### Selected excerpt
▼▼▼
I always have this sense of “oh crap” on the 4rth of July because, for some reason, it means that summer is half over. That, of course, is nonsense. The Summer Solstice was June 20 and the Fall Equinox will be September 22. That means summer is ninety-five days. We are at day 15.
Perhaps my sense of doom derives from the perspective of a child. Summer in those days was measured not by celestial events but by the start and end of school, roughly the second week of June to the middle of August. July 4th was about the halfway point of that period.
Farmers used to see July 4rth as a growth marker for corn. “Knee high by the 4rth of July” was an expectation. Today, corn is way higher than that by the 4rth.
On this day, the common thing many of us will do is to stand, like children, watching the darkness above as fireworks burst before us, dazzling our vision. It never seems to get tiresome.
We commemorate the signing of the Declaration of Independence and the war of independence that followed. The men and women of the colonies put everything on the line for us. Thomas Jefferson’s words ring out.
▲▲▲
Answer these questions about the Fourth of July essay:
(a) What date does it give for the Fall Equinox?
(b) For a child, roughly when did summer begin and end?
(c) What did farmers once expect of corn by the Fourth of July?
Nothing in the material is needed to work with this text.

### Data provided
▼▼▼
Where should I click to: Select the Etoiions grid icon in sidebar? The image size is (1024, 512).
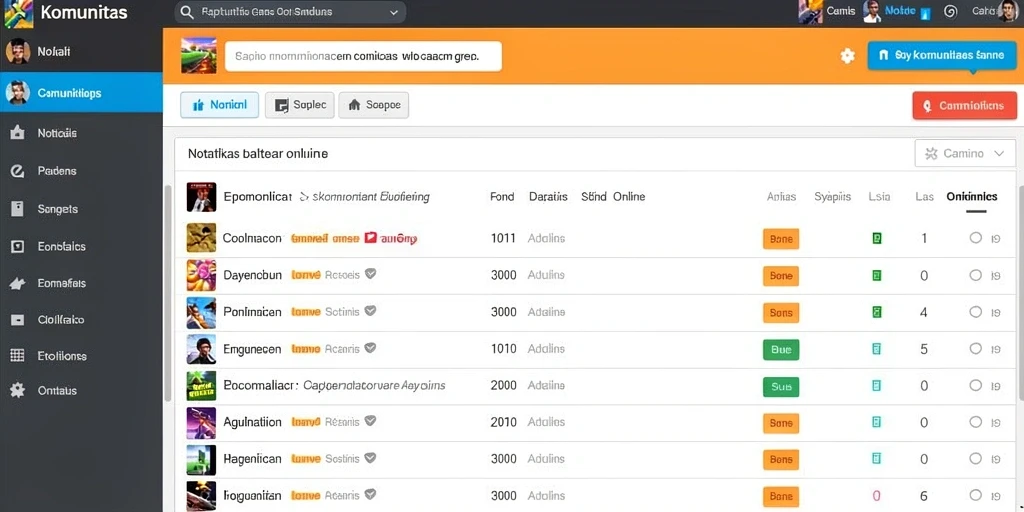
▲▲▲
### Exercise output
(a) September 22.
(b) From roughly the second week of June to the middle of August.
(c) That it would be knee high.